## TASK TO COMPLETE
What is needed is a verbatim copy of each record below.

Stored records
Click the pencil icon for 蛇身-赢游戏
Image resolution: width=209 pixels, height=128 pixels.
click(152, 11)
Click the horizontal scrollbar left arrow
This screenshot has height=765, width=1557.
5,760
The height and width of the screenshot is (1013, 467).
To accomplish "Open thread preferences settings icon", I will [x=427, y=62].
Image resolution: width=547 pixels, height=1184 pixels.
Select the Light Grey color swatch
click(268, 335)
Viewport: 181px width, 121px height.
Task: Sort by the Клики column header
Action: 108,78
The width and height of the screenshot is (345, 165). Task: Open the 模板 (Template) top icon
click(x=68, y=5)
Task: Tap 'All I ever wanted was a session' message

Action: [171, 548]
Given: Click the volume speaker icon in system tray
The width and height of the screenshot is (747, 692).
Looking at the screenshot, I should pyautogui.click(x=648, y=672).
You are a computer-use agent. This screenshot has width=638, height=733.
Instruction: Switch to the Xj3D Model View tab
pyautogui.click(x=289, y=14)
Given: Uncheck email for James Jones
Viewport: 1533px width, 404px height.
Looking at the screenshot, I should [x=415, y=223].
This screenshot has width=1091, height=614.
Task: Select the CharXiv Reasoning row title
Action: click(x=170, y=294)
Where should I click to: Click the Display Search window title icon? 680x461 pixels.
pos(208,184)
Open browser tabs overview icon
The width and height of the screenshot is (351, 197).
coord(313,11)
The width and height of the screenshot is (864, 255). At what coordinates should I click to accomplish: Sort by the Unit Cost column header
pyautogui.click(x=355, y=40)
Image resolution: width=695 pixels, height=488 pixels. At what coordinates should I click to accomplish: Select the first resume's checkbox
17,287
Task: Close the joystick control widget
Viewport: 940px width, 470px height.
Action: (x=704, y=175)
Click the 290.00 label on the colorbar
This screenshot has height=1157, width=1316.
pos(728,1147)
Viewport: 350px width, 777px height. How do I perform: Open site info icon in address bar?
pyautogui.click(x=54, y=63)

## EXERCISE RESPONSE
Click the pencil icon for 蛇身-赢游戏
Image resolution: width=209 pixels, height=128 pixels.
click(152, 11)
Click the horizontal scrollbar left arrow
This screenshot has height=765, width=1557.
5,760
The height and width of the screenshot is (1013, 467).
To accomplish "Open thread preferences settings icon", I will [x=427, y=62].
Image resolution: width=547 pixels, height=1184 pixels.
Select the Light Grey color swatch
click(268, 335)
Viewport: 181px width, 121px height.
Task: Sort by the Клики column header
Action: 108,78
The width and height of the screenshot is (345, 165). Task: Open the 模板 (Template) top icon
click(x=68, y=5)
Task: Tap 'All I ever wanted was a session' message

Action: [171, 548]
Given: Click the volume speaker icon in system tray
The width and height of the screenshot is (747, 692).
Looking at the screenshot, I should pyautogui.click(x=648, y=672).
You are a computer-use agent. This screenshot has width=638, height=733.
Instruction: Switch to the Xj3D Model View tab
pyautogui.click(x=289, y=14)
Given: Uncheck email for James Jones
Viewport: 1533px width, 404px height.
Looking at the screenshot, I should [x=415, y=223].
This screenshot has width=1091, height=614.
Task: Select the CharXiv Reasoning row title
Action: click(x=170, y=294)
Where should I click to: Click the Display Search window title icon? 680x461 pixels.
pos(208,184)
Open browser tabs overview icon
The width and height of the screenshot is (351, 197).
coord(313,11)
The width and height of the screenshot is (864, 255). At what coordinates should I click to accomplish: Sort by the Unit Cost column header
pyautogui.click(x=355, y=40)
Image resolution: width=695 pixels, height=488 pixels. At what coordinates should I click to accomplish: Select the first resume's checkbox
17,287
Task: Close the joystick control widget
Viewport: 940px width, 470px height.
Action: (x=704, y=175)
Click the 290.00 label on the colorbar
This screenshot has height=1157, width=1316.
pos(728,1147)
Viewport: 350px width, 777px height. How do I perform: Open site info icon in address bar?
pyautogui.click(x=54, y=63)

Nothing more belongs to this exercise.